With the sudden rise in mortgage loan interest rates starting in May
2013, origination of mortgage loans has declined across the mortgage
lending industry. In addition, during the third quarter, gain on sale
margins continued to compress creating challenges for many lenders in
the market, including Impac Mortgage. As a result, the financial
performance of the mortgage lending segment in the third quarter of 2013
materially declined from the first six months of 2013.
Despite the drop in volumes and margins, we have continued to increase
the mortgage servicing portfolio to $2.7 billion as of September 30,
2013 which generated net servicing fees of $1.0 million in the third
quarter.
In the third quarter of 2013, our warehouse lending business began
operating, offering funding facilities to all lenders, but focusing on
smaller mortgage bankers and credit unions, including some of our
current correspondent customers.

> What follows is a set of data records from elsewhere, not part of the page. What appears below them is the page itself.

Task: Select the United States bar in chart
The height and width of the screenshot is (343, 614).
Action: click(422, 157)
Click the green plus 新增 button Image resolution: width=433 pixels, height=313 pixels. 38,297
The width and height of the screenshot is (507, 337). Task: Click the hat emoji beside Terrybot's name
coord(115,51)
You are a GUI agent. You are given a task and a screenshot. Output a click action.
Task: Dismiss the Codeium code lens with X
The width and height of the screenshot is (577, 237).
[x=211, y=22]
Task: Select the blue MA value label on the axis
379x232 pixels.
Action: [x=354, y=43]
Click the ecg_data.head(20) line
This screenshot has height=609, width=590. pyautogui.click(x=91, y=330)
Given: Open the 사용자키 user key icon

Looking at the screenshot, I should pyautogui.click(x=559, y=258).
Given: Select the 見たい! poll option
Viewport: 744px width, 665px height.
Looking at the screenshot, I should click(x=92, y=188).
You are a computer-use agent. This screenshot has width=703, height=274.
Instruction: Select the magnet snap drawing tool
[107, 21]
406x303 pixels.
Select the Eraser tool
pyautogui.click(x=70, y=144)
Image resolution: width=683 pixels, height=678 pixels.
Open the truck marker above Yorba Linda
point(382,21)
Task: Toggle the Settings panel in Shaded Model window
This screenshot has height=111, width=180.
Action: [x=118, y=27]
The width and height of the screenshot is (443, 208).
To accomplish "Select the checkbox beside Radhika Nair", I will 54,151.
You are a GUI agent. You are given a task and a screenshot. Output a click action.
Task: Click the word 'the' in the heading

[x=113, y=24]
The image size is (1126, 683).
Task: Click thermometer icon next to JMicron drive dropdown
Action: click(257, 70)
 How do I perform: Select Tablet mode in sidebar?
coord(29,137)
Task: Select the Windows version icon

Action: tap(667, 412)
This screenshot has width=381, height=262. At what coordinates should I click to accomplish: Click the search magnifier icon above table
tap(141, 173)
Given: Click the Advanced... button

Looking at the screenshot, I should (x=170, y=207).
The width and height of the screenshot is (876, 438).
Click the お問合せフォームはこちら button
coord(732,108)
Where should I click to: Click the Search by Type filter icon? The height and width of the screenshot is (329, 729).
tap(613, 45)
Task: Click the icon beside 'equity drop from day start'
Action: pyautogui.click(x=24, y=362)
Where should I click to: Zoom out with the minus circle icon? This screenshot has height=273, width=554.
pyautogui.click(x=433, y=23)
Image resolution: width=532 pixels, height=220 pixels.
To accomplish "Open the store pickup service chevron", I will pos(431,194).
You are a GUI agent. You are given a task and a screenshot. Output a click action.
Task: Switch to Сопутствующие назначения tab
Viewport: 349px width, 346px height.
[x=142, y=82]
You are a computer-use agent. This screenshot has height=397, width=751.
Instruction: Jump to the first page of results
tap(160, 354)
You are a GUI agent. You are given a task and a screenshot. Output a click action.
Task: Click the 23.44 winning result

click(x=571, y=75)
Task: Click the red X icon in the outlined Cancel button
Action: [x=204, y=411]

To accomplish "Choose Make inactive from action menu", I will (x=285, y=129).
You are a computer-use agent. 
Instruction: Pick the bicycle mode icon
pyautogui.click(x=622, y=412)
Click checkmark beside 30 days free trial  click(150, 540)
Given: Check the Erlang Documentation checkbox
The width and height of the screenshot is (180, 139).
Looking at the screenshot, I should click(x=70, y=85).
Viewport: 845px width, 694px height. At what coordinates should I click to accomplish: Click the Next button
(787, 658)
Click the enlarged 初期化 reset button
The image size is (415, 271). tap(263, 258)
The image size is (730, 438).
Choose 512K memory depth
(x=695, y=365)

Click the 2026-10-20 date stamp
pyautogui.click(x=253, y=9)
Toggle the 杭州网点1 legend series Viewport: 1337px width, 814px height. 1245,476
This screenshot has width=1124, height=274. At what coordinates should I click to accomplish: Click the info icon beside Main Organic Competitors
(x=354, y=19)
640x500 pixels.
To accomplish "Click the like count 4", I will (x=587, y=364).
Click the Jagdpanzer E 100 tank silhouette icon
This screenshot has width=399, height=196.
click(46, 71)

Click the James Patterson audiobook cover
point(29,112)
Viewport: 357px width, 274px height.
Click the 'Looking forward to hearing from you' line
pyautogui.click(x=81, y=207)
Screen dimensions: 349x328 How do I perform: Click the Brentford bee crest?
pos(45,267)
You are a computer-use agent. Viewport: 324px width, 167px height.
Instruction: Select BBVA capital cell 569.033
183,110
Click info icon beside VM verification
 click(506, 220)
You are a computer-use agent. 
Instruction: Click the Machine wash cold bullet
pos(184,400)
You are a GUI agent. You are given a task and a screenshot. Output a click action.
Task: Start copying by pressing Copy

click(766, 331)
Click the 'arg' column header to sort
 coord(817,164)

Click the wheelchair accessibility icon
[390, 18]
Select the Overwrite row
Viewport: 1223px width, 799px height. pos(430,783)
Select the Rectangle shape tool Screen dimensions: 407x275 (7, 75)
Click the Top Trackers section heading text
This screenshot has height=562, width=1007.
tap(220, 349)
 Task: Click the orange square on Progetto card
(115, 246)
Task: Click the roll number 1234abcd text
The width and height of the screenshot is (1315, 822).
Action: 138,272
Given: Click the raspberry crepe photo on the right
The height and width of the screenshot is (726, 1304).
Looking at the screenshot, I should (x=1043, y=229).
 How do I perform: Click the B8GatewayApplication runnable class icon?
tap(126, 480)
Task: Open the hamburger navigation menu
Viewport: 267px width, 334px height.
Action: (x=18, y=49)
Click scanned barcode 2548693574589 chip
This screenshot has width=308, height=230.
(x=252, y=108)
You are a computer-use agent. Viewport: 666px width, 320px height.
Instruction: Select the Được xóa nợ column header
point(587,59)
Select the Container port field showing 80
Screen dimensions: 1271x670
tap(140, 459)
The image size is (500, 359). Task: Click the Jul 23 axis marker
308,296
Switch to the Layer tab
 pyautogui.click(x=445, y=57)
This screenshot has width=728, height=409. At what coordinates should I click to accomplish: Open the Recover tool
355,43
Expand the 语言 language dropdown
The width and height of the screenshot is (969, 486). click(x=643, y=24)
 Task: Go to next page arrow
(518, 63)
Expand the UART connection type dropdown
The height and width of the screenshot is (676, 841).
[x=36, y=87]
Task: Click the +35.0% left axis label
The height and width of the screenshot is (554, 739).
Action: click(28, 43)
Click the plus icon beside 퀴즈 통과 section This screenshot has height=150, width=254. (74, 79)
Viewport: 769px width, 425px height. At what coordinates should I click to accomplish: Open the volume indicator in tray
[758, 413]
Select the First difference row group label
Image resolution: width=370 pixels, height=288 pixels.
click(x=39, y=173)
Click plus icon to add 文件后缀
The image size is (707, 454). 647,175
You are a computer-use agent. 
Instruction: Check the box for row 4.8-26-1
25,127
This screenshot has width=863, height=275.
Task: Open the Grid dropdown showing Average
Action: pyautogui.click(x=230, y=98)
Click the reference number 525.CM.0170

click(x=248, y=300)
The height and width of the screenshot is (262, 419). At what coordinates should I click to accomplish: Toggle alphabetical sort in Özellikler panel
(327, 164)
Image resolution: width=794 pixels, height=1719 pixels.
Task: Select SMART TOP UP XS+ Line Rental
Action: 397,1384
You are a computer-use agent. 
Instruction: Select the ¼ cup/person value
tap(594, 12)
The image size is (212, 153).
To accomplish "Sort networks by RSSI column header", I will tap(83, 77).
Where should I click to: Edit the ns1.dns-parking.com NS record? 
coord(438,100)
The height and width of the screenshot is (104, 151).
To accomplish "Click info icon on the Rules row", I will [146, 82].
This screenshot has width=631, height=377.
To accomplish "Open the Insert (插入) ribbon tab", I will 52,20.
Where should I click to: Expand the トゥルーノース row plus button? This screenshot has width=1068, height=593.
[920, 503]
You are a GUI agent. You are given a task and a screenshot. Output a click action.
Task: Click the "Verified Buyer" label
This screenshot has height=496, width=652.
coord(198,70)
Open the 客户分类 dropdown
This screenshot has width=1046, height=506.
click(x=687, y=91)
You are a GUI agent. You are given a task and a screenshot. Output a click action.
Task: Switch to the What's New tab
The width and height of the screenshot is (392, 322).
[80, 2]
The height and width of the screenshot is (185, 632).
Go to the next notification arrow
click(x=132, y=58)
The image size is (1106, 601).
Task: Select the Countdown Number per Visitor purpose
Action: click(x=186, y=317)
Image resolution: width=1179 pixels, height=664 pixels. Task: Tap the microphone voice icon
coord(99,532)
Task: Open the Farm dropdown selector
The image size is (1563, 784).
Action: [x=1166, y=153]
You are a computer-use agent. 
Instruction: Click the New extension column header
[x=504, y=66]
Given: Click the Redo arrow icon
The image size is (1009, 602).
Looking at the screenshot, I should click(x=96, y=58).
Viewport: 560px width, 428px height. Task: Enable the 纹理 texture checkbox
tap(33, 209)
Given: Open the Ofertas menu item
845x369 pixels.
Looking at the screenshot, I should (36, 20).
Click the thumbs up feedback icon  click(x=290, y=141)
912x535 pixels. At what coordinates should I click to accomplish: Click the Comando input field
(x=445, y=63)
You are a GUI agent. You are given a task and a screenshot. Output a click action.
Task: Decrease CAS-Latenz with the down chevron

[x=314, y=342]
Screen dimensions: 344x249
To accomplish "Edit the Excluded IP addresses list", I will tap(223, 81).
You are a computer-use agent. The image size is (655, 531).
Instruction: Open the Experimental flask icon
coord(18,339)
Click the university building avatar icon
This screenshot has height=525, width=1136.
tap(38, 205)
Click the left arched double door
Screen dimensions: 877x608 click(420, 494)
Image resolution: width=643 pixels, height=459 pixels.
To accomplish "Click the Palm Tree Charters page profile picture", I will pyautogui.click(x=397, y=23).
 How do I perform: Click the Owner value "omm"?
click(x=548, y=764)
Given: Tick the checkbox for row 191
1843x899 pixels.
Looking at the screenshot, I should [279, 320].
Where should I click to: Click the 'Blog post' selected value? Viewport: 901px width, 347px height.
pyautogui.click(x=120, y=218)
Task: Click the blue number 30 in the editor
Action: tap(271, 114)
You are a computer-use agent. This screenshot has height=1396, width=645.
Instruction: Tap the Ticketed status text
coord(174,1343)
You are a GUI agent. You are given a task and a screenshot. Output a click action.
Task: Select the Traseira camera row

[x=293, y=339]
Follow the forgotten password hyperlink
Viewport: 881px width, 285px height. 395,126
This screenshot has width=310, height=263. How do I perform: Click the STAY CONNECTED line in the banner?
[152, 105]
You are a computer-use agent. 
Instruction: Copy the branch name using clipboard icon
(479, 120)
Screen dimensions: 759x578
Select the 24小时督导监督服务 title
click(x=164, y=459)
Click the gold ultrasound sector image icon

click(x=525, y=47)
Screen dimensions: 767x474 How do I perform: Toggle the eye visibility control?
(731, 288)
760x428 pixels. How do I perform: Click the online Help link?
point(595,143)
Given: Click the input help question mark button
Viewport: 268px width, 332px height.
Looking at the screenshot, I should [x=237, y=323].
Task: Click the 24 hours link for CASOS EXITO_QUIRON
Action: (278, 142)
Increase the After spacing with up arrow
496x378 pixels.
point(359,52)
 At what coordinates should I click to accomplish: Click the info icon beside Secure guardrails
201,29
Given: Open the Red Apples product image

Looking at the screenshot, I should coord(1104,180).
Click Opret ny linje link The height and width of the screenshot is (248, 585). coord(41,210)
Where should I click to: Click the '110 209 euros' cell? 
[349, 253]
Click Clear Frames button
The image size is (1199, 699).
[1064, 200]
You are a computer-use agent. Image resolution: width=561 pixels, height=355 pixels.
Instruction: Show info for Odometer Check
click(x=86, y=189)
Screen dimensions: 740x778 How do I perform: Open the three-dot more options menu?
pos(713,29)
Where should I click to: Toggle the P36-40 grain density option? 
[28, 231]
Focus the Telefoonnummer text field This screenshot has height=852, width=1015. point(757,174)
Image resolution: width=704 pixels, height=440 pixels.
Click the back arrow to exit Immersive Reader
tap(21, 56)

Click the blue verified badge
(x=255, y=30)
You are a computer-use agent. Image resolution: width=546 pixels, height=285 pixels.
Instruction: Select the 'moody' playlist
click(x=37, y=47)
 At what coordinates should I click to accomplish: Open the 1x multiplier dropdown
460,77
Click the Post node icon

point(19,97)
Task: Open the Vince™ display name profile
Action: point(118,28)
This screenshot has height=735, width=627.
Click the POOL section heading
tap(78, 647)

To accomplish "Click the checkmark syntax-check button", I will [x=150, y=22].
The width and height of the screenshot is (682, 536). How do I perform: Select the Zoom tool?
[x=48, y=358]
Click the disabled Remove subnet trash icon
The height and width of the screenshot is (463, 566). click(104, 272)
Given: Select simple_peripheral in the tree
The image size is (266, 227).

We believe offering warehouse lending
provides added value for our correspondent customers and increases the
capture rate from our approved customers which will increase the volumes
in our correspondent channel.
Furthermore, our real estate services segment continues to generate
solid profitability, positing earnings increases over the first and
second quarters of 2013.
Mortgage Lending
In the third quarter of 2013, mortgage lending net earnings decreased by
$7.5 million, to a loss of $(4.1) million, as compared to the second
quarter of 2013 primarily due to a decrease in volume and margins.
Mortgage lending net earnings decreased by $(12.3) million from the
third quarter in the prior year mostly due to a decline in margins.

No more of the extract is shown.